Collected data
• • •

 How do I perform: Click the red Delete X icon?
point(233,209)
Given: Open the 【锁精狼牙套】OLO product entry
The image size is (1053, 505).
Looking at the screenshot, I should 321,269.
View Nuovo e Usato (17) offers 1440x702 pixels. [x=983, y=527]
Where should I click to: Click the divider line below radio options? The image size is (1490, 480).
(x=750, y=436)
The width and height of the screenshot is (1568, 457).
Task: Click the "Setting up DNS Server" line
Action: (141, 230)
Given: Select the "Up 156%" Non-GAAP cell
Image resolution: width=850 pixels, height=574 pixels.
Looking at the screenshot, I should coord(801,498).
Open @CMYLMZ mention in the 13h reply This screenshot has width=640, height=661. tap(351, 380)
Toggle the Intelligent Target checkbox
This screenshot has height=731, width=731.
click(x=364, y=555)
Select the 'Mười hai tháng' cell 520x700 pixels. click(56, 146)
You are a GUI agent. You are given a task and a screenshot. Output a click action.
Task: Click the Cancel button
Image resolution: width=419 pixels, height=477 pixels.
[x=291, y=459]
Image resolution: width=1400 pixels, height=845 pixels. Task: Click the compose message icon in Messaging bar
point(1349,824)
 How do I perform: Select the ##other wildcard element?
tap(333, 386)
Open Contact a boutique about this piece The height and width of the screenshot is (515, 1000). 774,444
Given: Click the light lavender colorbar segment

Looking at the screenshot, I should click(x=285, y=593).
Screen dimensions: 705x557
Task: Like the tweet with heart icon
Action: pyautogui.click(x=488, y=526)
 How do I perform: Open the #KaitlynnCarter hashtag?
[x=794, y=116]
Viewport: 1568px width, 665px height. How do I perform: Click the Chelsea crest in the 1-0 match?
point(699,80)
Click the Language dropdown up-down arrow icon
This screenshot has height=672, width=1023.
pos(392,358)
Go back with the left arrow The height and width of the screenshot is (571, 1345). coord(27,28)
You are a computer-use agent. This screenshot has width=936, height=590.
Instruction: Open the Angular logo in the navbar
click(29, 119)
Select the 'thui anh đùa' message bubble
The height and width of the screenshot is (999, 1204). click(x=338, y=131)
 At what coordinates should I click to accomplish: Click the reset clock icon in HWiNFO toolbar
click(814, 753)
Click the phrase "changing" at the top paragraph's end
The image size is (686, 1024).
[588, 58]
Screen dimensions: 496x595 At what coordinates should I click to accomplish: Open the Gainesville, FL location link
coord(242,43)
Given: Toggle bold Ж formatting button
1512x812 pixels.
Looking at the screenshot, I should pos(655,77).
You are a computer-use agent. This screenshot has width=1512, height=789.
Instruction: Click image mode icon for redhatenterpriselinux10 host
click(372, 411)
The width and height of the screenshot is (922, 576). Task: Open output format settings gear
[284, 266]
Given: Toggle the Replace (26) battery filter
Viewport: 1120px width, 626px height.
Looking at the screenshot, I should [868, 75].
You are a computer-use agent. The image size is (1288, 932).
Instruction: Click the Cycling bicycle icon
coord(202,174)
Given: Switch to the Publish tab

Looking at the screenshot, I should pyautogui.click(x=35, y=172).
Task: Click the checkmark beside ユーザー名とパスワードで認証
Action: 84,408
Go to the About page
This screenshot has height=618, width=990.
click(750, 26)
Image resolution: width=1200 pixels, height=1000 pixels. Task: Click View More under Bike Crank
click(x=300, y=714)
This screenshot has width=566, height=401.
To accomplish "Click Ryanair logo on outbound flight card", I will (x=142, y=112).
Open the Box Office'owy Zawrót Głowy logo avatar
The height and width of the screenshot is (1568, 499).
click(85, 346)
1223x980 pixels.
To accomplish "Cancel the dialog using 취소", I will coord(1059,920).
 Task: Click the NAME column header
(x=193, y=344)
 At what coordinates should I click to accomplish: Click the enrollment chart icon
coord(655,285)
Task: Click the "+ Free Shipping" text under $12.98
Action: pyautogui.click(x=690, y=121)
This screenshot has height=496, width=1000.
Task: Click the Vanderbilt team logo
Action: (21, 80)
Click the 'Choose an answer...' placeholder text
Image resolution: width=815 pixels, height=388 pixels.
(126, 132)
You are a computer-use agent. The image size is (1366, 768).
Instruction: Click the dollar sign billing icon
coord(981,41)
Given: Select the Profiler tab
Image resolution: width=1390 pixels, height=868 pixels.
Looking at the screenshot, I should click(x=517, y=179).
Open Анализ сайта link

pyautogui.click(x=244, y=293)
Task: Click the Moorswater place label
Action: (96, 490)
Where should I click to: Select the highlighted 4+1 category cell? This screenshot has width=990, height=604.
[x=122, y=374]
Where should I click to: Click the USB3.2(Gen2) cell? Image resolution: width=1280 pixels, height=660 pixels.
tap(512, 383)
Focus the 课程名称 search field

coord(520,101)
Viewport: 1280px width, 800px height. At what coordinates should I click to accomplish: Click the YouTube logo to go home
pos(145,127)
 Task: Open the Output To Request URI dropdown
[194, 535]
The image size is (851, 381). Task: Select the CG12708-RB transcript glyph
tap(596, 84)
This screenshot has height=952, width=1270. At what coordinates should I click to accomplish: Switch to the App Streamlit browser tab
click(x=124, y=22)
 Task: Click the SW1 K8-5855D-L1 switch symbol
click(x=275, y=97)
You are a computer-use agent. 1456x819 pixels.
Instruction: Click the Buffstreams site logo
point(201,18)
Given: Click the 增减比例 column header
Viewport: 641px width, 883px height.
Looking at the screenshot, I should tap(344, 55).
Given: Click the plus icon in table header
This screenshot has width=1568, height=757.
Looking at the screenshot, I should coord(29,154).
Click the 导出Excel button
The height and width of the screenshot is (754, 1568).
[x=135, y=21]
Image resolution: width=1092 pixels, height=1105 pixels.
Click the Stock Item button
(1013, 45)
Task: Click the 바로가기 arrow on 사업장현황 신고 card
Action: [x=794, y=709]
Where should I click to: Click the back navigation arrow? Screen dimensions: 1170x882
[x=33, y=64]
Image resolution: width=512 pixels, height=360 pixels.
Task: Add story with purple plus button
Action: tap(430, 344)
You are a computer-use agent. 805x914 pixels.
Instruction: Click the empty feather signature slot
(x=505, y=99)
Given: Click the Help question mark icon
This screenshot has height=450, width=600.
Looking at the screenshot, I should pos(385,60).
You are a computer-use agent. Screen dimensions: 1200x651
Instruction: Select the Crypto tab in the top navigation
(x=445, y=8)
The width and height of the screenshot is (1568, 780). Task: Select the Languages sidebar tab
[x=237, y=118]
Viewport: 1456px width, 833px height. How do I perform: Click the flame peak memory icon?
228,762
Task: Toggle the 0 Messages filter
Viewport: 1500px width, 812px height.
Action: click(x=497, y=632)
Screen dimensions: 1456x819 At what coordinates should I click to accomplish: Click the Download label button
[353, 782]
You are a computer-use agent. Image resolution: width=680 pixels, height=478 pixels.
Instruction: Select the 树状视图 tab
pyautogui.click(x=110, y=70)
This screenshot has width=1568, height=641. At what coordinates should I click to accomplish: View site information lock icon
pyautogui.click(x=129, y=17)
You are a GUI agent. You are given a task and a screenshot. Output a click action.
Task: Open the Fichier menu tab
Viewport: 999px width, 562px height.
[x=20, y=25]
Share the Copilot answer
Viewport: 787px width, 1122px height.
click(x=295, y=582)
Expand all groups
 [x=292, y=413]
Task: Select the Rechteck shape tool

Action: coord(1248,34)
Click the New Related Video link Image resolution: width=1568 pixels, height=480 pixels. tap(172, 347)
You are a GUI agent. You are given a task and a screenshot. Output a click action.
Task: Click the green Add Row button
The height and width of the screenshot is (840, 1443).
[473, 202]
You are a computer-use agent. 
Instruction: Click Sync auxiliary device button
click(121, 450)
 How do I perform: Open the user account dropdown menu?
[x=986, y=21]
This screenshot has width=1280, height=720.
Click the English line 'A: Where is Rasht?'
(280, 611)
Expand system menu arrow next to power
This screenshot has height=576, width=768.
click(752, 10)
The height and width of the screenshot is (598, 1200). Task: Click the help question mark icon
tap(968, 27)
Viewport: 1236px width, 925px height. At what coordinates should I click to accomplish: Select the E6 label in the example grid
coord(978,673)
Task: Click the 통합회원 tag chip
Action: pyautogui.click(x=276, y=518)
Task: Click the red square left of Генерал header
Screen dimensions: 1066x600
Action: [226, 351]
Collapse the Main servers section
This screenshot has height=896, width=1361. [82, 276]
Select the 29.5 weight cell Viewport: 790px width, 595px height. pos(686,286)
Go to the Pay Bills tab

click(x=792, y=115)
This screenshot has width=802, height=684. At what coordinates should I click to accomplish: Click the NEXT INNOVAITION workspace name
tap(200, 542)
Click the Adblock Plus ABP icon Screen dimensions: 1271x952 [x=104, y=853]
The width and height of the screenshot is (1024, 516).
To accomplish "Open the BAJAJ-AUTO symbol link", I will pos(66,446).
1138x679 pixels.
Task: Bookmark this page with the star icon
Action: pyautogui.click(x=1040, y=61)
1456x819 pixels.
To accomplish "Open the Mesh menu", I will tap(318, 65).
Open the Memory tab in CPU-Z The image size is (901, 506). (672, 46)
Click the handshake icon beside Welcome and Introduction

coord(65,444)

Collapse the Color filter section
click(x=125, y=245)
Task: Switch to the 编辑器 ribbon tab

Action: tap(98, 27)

• • •

Given request –
Reproduce verbatim the stretch of the data from the line containing "Open the Memory" through the end of the data, including both of those ends.

The solution –
Open the Memory tab in CPU-Z The image size is (901, 506). (672, 46)
Click the handshake icon beside Welcome and Introduction

coord(65,444)

Collapse the Color filter section
click(x=125, y=245)
Task: Switch to the 编辑器 ribbon tab

Action: tap(98, 27)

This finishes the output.